We are happy to announce the FROGS ARE GREEN photo contest. The winner will receive a free “Prince of Amphibians” t-shirt and we’ll feature the photo in the gallery on our blog. See the information on the left side of the blog. (Note: your photo can be of any amphibian, including salamanders).
For those of you who have never photographed an amphibian, here are some tips from the book Frogs: A Chorus of Colors by John and Deborah Behler, which has a chapter on photographing these elusive and well-camouflaged creatures:
- Try to learn about the animal first. What is its habitat? When are they active?
- Walk slowly and stop frequently (it helps to have someone with you who is less than 3 feet tall and has sharp eyes). Frogs and toads blend in so well that they are hard to find. Be alert for subtle movements.
- In summer, you might find the sit-and-wait frog predators hanging out on the edges of ponds and lakes.

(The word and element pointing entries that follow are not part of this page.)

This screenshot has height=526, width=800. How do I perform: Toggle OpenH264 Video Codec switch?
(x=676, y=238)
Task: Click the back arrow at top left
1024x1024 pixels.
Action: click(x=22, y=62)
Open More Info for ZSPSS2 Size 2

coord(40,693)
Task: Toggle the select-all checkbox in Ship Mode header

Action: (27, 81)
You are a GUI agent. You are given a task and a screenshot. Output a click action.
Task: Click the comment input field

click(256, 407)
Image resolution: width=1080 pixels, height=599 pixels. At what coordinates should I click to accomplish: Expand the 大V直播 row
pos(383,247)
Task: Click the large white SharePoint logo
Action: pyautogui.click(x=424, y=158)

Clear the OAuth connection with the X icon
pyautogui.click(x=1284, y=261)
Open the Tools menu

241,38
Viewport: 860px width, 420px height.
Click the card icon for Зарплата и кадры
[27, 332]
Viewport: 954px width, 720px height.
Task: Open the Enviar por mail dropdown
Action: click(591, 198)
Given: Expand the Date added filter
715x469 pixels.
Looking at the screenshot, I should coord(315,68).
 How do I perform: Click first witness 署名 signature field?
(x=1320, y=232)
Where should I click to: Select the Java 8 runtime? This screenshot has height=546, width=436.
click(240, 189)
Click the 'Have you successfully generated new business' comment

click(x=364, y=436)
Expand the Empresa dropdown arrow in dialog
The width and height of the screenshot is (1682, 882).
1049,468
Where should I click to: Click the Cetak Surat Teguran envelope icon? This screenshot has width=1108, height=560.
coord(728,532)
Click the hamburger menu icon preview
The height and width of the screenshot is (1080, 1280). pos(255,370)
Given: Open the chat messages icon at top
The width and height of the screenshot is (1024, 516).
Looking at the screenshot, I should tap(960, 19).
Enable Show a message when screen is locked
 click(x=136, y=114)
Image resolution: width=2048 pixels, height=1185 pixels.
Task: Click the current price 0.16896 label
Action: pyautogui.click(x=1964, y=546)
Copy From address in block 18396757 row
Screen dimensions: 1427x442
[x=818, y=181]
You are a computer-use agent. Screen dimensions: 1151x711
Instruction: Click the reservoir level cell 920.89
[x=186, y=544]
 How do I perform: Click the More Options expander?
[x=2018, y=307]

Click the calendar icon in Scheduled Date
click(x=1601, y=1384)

- Be aware of the position of the sun. Avoid taking pictures at midday on bright sunny days. In the morning, face east and it will keep sunlight from coming into your lens and washing out your photos.
- Don’t necessarily put the subject in the middle of the photo. Keep the whole animal in the photo, but compose the picture so the background tells a story.
- Bracket your photos, i.e., take the same shot with different settings. Also, try taking a flash photo. Without a flash, animals in photos may look lifeless and poorly lighted.
- Try to be on the same level as your subject.